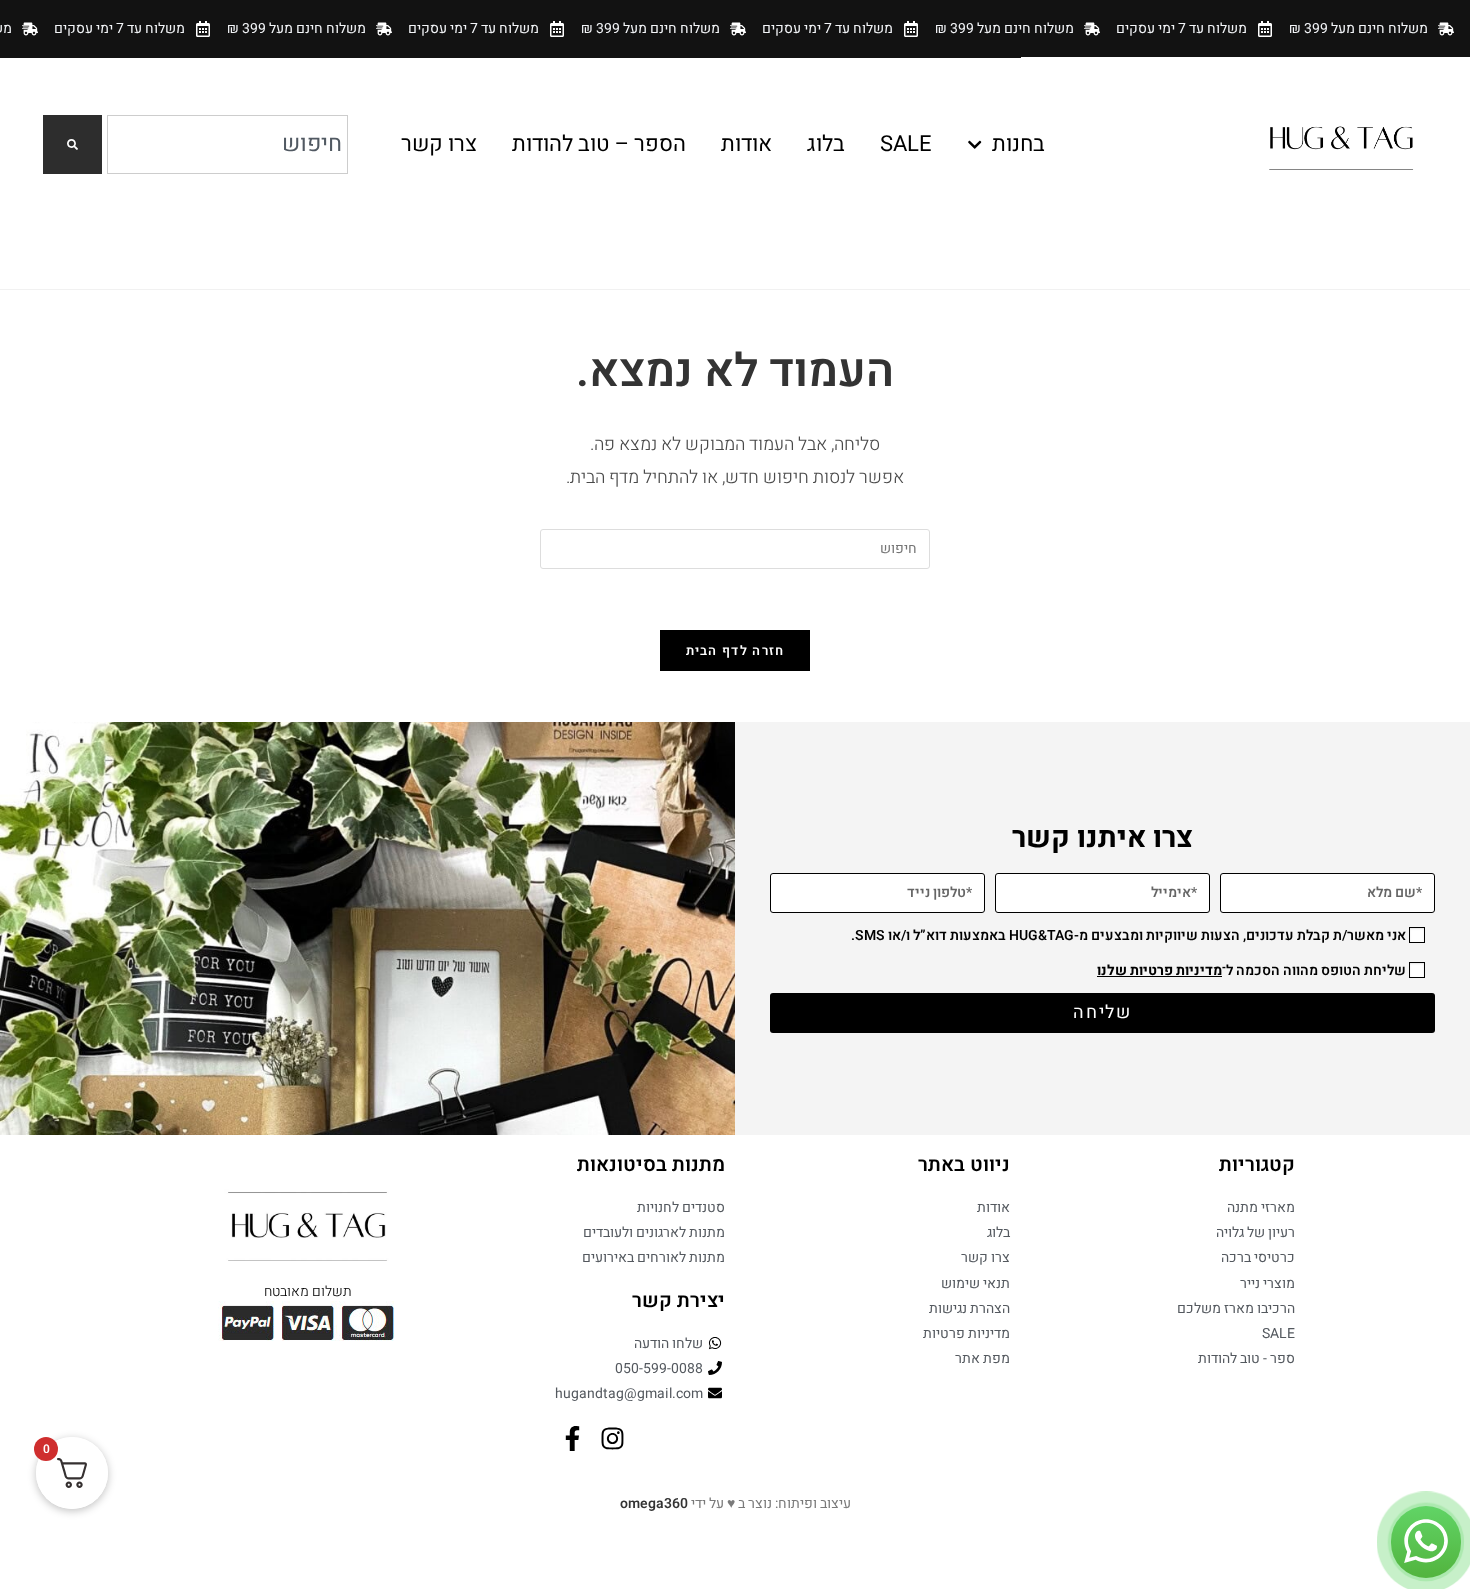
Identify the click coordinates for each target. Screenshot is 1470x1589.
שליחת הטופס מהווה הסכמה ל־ (1251, 970)
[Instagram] (612, 1438)
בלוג (826, 144)
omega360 (654, 1503)
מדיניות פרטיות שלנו (1159, 970)
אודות (746, 144)
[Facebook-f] (572, 1438)
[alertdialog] (735, 28)
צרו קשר (439, 144)
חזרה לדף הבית (735, 650)
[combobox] (227, 144)
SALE (906, 144)
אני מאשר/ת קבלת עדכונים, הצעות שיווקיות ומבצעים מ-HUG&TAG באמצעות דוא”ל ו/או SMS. (1128, 935)
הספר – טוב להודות (599, 144)
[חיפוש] (72, 144)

-.-.-

> _Exercise brief_
Take the records above and transcribe them exactly, dropping every picture.

> _Your solution_
Identify the click coordinates for each target. Screenshot is 1470x1589.
שליחת הטופס מהווה הסכמה ל־ (1251, 970)
[Instagram] (612, 1438)
בלוג (826, 144)
omega360 (654, 1503)
מדיניות פרטיות שלנו (1159, 970)
אודות (746, 144)
[Facebook-f] (572, 1438)
[alertdialog] (735, 28)
צרו קשר (439, 144)
חזרה לדף הבית (735, 650)
[combobox] (227, 144)
SALE (906, 144)
אני מאשר/ת קבלת עדכונים, הצעות שיווקיות ומבצעים מ-HUG&TAG באמצעות דוא”ל ו/או SMS. (1128, 935)
הספר – טוב להודות (599, 144)
[חיפוש] (72, 144)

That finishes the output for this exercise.